SUA TAREFA — Por favor, transcreva sem nenhuma alteração a parte do trecho sobre Lilia Schwarcz que começa em "No livro Sobre" e segue até "líder da extrema-direita.", inclusive.

TRECHO —

________

Lilia Schwarcz é uma historiadora e antropóloga brasileira com irrefutável consistência acadêmica. Professora titular da Universidade de São Paulo, já chegou a ganhar o Prêmio Jabuti por uma obra que fala sobre a vida de Dom Pedro II, em 1999.
No livro Sobre o autoritarismo brasileiro (Cia. das Letras, 2019), Lilia agora discute racismo, violência e autoritarismo no país, pensando de modo arqueológico em como essas características fundaram o imaginário de nossa sociedade. Pensa o nosso passado colonial, o mito da democracia racial, desigualdade de gênero, patrimonialismo, até desembocar no pós-eleições de 2018 e a vitória de um líder da extrema-direita.

________

DADOS EXTRAÍDOS —
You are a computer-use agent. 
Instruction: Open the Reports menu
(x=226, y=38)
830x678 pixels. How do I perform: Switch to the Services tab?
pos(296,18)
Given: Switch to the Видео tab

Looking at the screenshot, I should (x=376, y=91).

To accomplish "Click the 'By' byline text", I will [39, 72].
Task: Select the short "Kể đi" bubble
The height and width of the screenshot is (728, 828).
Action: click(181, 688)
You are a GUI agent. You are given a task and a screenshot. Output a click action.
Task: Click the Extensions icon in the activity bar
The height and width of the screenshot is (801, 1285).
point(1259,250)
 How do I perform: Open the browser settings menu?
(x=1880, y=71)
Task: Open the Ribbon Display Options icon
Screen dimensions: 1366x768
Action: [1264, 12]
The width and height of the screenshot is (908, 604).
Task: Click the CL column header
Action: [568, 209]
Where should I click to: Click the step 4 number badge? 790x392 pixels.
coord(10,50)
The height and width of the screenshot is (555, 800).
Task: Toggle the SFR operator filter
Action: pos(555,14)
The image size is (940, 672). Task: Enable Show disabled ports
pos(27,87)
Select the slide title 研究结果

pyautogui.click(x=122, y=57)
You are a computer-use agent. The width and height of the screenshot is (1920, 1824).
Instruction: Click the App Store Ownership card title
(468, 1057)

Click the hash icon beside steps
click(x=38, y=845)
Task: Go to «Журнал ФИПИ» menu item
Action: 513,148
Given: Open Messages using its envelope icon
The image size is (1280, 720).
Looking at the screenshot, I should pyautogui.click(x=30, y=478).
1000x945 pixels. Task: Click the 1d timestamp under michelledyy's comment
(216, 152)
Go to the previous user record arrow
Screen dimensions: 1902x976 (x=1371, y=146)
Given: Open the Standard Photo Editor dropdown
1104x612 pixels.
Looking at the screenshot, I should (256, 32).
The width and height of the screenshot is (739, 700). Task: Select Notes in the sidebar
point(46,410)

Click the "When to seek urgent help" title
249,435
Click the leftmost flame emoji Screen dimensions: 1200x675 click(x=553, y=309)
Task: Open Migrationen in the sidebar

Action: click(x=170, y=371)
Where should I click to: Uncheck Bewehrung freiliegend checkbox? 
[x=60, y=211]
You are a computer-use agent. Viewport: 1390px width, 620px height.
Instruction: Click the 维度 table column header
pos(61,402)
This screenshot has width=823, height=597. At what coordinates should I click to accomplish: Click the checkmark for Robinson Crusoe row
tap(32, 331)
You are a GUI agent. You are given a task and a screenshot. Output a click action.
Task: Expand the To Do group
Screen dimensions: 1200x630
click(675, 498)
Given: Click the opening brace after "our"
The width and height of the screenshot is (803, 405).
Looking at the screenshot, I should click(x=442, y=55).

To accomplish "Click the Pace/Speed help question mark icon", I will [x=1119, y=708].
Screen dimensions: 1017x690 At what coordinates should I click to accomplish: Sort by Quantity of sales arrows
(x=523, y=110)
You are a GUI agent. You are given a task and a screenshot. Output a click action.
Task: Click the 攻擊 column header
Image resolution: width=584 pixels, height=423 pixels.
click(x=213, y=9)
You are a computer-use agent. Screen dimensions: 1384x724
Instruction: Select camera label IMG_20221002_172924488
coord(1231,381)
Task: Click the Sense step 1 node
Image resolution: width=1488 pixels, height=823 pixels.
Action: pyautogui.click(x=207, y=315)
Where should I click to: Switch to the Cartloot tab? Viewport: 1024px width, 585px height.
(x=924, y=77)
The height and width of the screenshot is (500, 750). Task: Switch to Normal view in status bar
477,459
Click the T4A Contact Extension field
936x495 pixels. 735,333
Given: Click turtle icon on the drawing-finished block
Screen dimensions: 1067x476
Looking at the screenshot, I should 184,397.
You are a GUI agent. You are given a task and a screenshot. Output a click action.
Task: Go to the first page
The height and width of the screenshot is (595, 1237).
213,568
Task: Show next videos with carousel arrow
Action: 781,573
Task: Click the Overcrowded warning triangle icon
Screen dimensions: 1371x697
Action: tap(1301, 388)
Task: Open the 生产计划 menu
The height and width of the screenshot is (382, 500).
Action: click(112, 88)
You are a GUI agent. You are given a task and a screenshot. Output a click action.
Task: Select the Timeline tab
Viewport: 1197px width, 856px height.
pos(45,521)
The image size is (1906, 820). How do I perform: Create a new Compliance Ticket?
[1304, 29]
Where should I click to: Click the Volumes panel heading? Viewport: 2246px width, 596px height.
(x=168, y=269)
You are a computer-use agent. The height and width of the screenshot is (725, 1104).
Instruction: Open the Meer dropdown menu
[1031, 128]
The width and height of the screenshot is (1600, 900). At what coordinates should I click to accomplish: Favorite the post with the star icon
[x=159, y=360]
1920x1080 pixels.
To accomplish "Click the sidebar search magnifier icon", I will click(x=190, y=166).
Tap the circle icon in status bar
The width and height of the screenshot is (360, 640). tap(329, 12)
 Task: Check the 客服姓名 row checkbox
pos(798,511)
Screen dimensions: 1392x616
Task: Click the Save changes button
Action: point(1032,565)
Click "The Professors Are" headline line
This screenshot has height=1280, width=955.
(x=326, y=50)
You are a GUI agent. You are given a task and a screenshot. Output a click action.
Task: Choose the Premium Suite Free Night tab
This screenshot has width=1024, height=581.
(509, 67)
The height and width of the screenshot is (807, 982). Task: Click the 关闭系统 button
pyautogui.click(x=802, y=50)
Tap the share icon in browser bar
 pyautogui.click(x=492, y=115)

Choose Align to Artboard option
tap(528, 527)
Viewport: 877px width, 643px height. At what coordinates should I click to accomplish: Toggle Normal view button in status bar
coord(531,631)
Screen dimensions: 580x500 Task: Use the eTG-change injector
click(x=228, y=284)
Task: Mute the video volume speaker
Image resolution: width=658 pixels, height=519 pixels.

________

SOLUÇÃO DO EXERCÍCIO —
No livro Sobre o autoritarismo brasileiro (Cia. das Letras, 2019), Lilia agora discute racismo, violência e autoritarismo no país, pensando de modo arqueológico em como essas características fundaram o imaginário de nossa sociedade. Pensa o nosso passado colonial, o mito da democracia racial, desigualdade de gênero, patrimonialismo, até desembocar no pós-eleições de 2018 e a vitória de um líder da extrema-direita.